The great author Robertson Davies felt he never quite belonged. To what? or to whom? he never made quite certain, but he described an itinerant childhood in Canada that made him feel distant which gave him a necessary ruthlessness and watchful quality that made him more agreeable towards the solitary toil of writing.
His father was a newspaperman, a publisher and editor, who became a politician. To escape from under his father’s strong and domineering personality, Roberston decided to focus on his own strengths and ambitions. At first he decided to be an actor. He moved to England, studied at Oxford University. But when he returned to Canada, he worked for twenty years as a newspaperman. He still harbored his own ambitions. At night, he started writing the plays and books that made him one of the twentieth century’s most respected writers.
At the time of this interview in 1973, Davies had completed Fifth Business and The Manticore, the first 2 volumes of his brilliant Deptford Trilogy, and was working on the third World of Wonders. The trilogy hangs on one incident that has dramatic and far-reaching consequences on a group of townspeople at the turn of the 20th century.
Davies was a genuinely learned man. His novels are filled with jokes, allusions, literary references and themes, that give bountiful pleasures to the reader.
In this interview, you will find him gently poking fun at himself and other scribes with this description of his trade:
‘Writers are curious people, in that they tend to be withdrawn, they tend to be rather grumpy and unhappy, they tend to take offense very readily, and they tend to harbor grievances more than a great many people do, and they tend to be hypochondriacs.’
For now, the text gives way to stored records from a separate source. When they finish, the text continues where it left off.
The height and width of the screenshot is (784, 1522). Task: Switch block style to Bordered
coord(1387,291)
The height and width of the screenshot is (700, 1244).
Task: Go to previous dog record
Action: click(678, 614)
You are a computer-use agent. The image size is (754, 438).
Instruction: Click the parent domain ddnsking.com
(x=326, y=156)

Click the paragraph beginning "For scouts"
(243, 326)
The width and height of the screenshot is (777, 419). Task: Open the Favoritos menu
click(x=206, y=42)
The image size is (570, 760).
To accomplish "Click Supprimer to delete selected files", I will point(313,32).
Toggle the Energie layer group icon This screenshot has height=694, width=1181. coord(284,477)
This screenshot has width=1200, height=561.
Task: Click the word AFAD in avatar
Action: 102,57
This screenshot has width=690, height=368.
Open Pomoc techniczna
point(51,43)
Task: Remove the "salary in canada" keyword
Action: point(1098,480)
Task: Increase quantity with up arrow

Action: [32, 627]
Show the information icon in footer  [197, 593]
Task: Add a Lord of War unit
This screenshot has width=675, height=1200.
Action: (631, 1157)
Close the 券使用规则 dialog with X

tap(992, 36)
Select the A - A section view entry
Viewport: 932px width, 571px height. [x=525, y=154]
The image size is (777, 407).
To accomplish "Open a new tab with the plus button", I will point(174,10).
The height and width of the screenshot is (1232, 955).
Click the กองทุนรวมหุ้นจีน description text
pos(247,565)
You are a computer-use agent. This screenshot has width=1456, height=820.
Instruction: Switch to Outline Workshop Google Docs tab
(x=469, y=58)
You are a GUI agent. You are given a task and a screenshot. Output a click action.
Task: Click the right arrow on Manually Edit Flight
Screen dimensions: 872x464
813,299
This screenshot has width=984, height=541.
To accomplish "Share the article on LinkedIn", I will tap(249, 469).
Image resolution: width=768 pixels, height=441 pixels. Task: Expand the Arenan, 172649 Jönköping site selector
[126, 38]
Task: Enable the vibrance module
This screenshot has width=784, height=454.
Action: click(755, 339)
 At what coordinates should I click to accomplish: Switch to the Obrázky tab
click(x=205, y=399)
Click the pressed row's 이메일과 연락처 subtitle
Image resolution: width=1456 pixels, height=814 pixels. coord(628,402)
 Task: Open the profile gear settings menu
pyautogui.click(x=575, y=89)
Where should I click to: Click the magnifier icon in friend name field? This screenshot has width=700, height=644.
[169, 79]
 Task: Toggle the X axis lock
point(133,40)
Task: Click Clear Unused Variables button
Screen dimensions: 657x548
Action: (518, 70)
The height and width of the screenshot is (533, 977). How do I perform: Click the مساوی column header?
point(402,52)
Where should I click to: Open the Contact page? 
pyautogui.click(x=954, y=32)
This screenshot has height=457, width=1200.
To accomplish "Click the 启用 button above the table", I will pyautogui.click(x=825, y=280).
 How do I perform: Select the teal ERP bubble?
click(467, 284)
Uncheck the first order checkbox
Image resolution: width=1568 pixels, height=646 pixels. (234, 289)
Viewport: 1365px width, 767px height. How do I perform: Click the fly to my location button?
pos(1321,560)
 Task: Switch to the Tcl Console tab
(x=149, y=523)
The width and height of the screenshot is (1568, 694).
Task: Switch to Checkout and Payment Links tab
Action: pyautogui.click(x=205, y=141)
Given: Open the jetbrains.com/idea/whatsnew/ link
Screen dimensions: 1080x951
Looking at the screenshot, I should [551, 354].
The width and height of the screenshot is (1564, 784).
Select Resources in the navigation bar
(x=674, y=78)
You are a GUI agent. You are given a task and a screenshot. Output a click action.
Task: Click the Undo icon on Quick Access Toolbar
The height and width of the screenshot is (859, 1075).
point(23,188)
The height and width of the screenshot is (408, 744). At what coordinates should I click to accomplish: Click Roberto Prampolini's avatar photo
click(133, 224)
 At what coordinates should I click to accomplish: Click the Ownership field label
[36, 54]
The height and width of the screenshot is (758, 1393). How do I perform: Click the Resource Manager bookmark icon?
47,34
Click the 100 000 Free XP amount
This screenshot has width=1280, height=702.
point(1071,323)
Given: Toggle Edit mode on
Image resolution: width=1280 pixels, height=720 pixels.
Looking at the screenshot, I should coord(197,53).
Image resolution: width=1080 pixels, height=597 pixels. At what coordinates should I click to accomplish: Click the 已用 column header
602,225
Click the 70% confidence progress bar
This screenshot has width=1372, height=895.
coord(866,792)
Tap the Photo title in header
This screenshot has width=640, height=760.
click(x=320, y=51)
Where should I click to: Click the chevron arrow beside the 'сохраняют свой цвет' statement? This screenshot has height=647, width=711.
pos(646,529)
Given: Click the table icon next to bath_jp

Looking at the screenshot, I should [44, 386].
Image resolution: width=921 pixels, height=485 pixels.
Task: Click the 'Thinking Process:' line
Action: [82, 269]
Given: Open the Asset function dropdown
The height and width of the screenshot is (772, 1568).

Davies had a great interest in psychology. He was influenced by Jung, but thought Freud had a dreadful reductive quality. Yet, he felt neither gave a full or satisfactory answer to what is experienced in life.
This interview wanders around its subject, encompassing his acting, his father, his childhood, his writing, his journalism, and his academic life. It is a rare look at one of fiction’s most intelligent writers.